My colleague sometimes asks me why he just changes the object in his screen, but when back to previous screen, that object keeps the change. I tried to explain to him, then he wants me to write that into a small blog and share with others in the company.
Value type — each instance keeps a unique copy of its data. A type that creates a new instance (copy) when assigned to a variable or constant, or when passed to a function. This type is stored in Stack memory.
Reference type — each instances share a single copy of the data. A type that once initialized, when assigned to a variable or constant, or when passed to a function, returns a reference to the same existing instance. This type is stored in Heap memory.
The most compared represents are Struct and Class
Struct is value type, it stores all variable values.
Class is reference type, it stores the address of object in heap memory (0x600000355a00).
That copy is the default and only for reference type. (just use = syntax)
If we use that copy, it only assigns the address of object to the new object. And when the new object is changed, that means its value stored in heap memory will also be changed.

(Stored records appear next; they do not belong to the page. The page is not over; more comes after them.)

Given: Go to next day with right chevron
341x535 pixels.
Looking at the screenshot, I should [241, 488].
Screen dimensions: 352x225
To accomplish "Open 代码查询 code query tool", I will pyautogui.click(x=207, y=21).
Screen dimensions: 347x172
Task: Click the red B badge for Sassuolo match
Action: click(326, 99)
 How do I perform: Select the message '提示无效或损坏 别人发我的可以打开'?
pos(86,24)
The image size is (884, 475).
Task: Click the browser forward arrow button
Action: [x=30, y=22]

And when we get the value of old object, the fact that we are reading its value from heap memory, and now the value is changed!
Why we use shallow copy?
It is fast to create because not having to create new instance in memory, just passing the address. And the most important is that you do not need to write any extra code ;)

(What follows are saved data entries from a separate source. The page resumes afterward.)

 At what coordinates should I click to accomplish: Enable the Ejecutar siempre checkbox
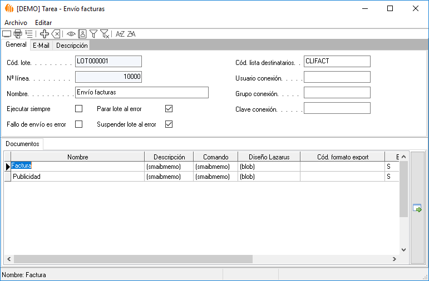(x=78, y=108)
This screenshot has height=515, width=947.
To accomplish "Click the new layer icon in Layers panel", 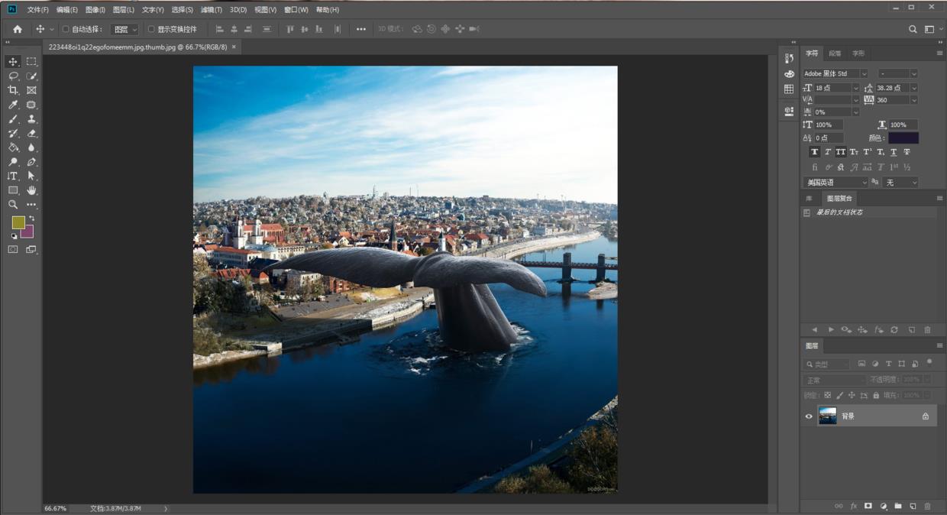I will coord(912,506).
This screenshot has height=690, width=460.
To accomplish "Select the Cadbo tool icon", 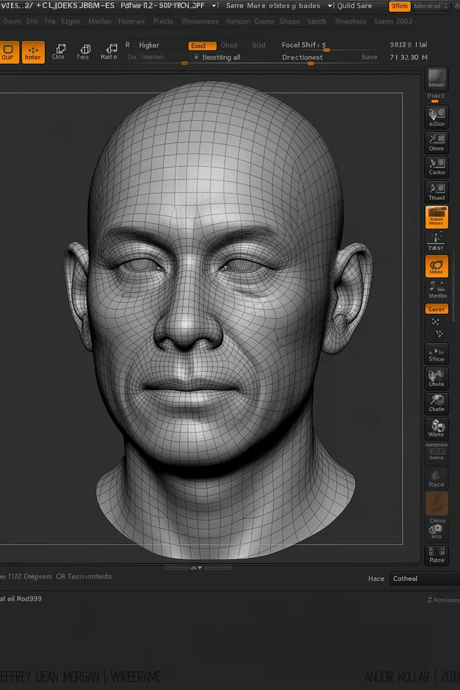I will [x=436, y=167].
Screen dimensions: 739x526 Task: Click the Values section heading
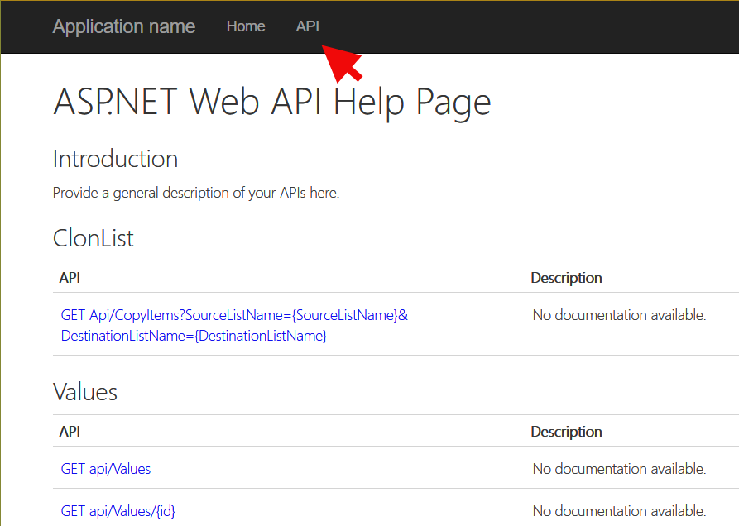coord(84,391)
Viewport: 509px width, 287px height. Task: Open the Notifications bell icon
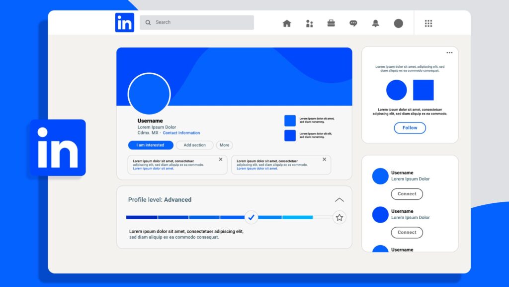click(375, 23)
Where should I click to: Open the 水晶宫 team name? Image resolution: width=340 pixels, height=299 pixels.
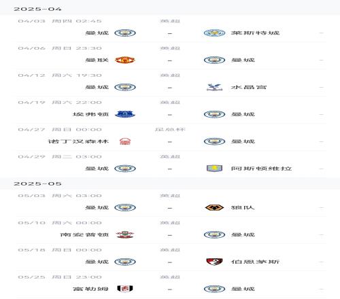[249, 87]
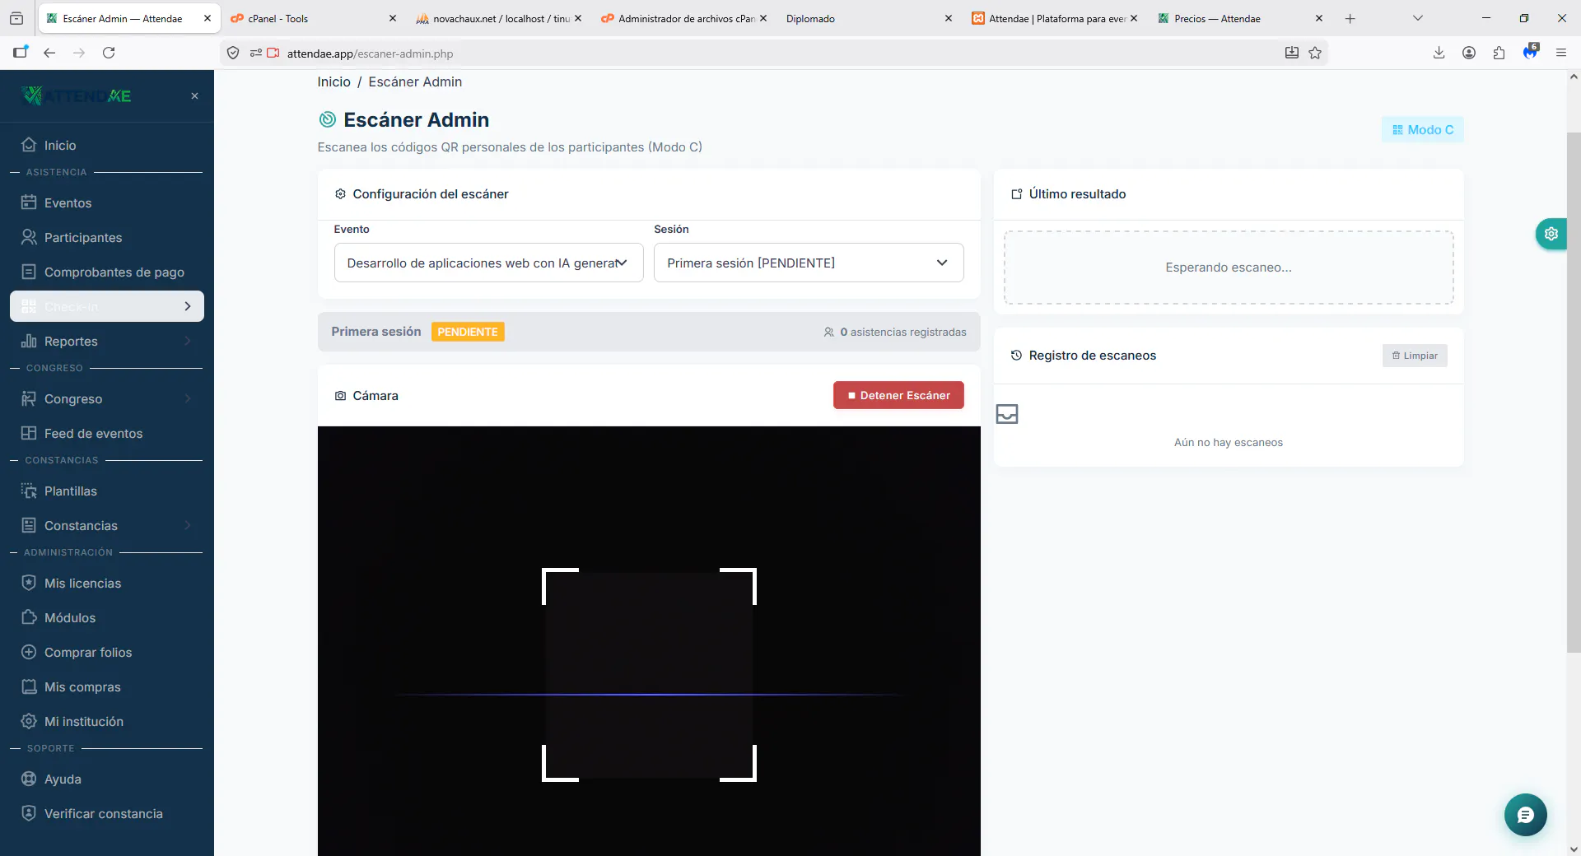
Task: Close the sidebar with the X icon
Action: pyautogui.click(x=194, y=96)
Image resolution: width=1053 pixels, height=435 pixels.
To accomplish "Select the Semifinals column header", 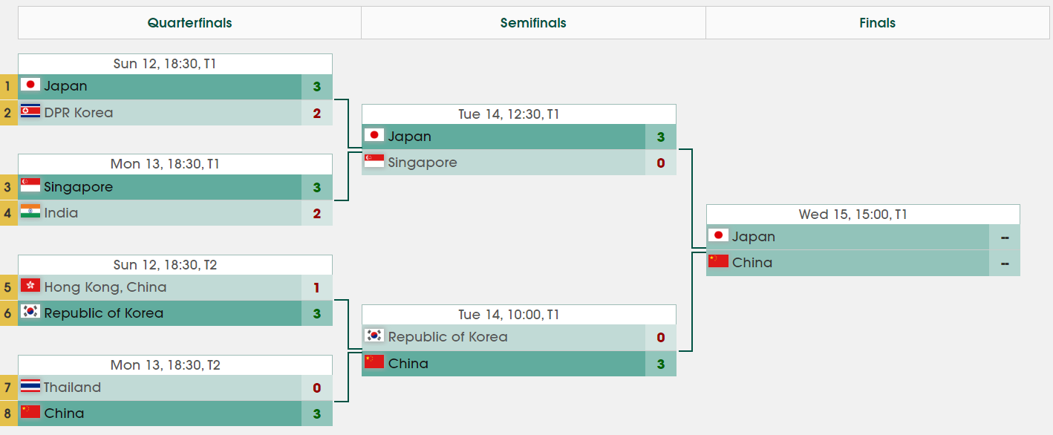I will 533,23.
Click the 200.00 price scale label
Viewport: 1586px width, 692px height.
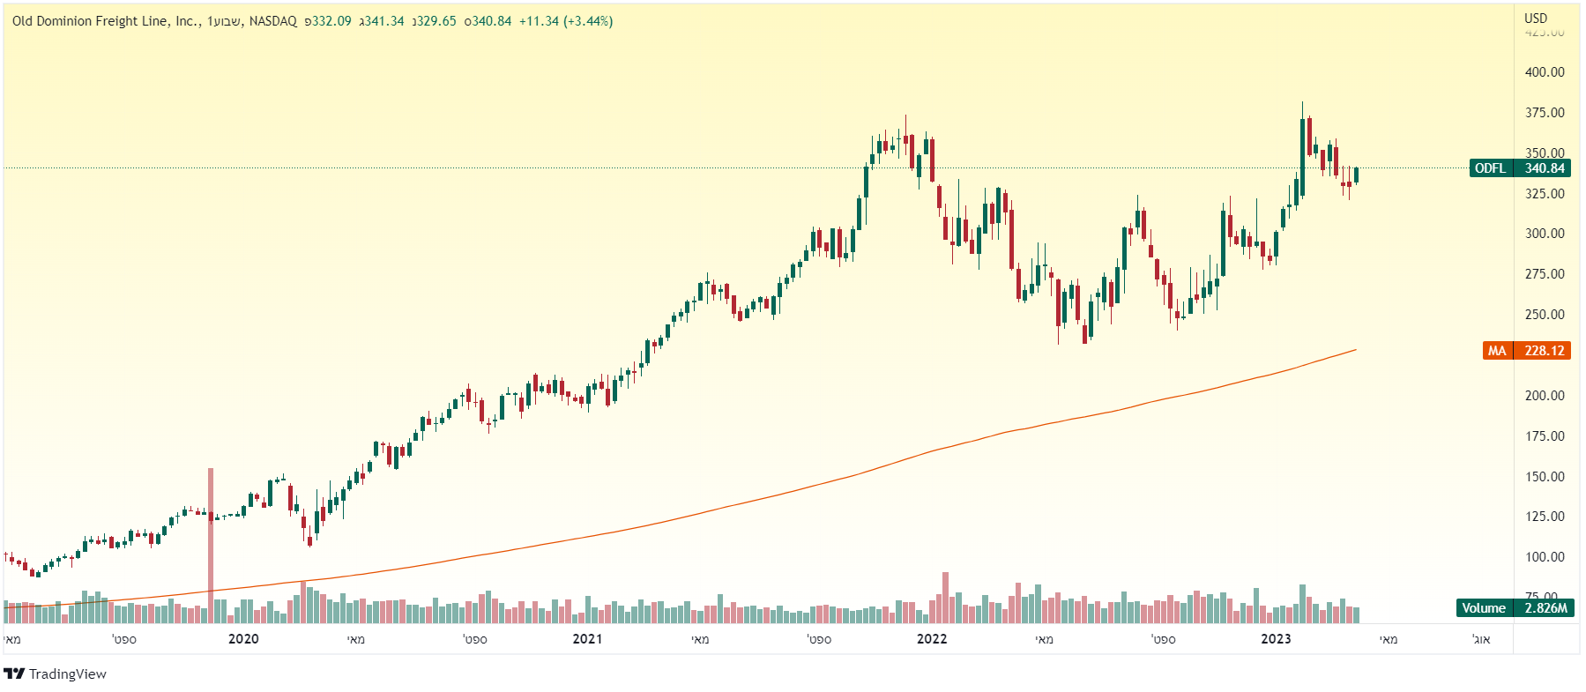[x=1545, y=396]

But when using it, please keep in mind that you are not only using a personal property, don’t put your teammate into trouble.
So how can I just change my own object? Let’s read more.

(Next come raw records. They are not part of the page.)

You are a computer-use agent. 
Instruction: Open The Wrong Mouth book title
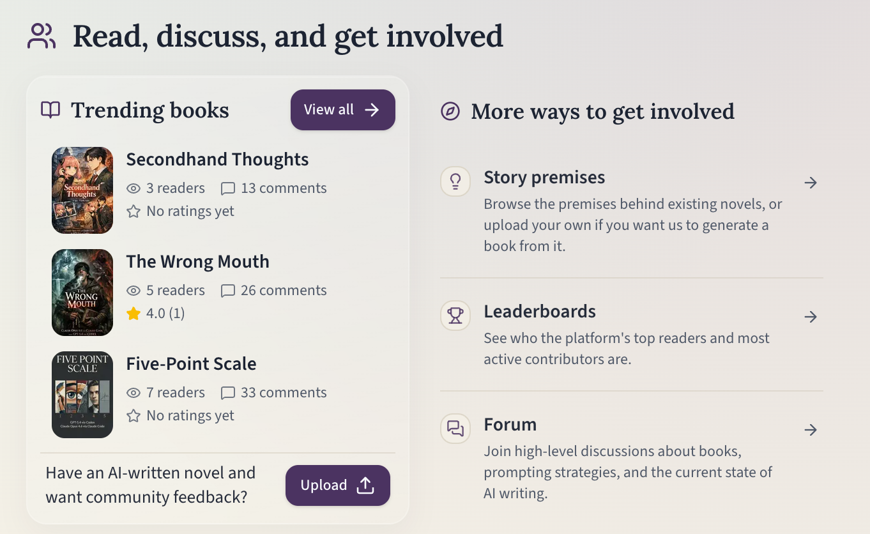(197, 262)
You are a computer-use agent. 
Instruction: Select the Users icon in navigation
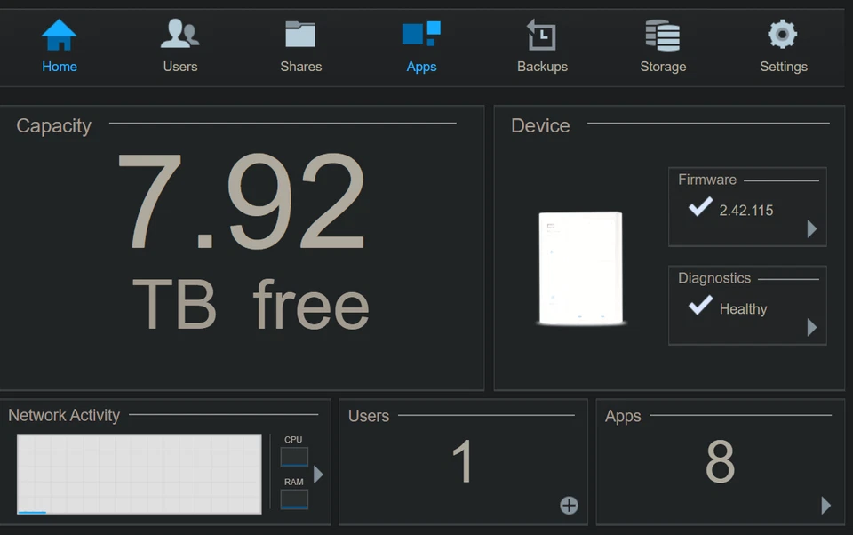[x=180, y=36]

As mentioned below, the value type instance keeps a unique copy of its data. So when using = syntax, it will pass all values to new object. Then the change in new object will not affect to old object.
But with reference type, the story becomes more complex.
The simple idea is creating new instance (with another address in heap memory) and pass all value from old object to new object.
But I’m too lazy to sit down and assign each property while my class has 100 properties. Are there any automatic ways?
Let’s think about another idea. We will try to convert all object value into one thing that can pass automatically.
The key is JSON Encode/Decode. And thank for Apple, we had Codable from Swift 4.
The step will be:
- Create new object (difference address, of course)
- Encode old object into JSON data
- Decode that JSON data and assign to new object
Well! Now we had an automatic way, just 3 lines function and easy to use.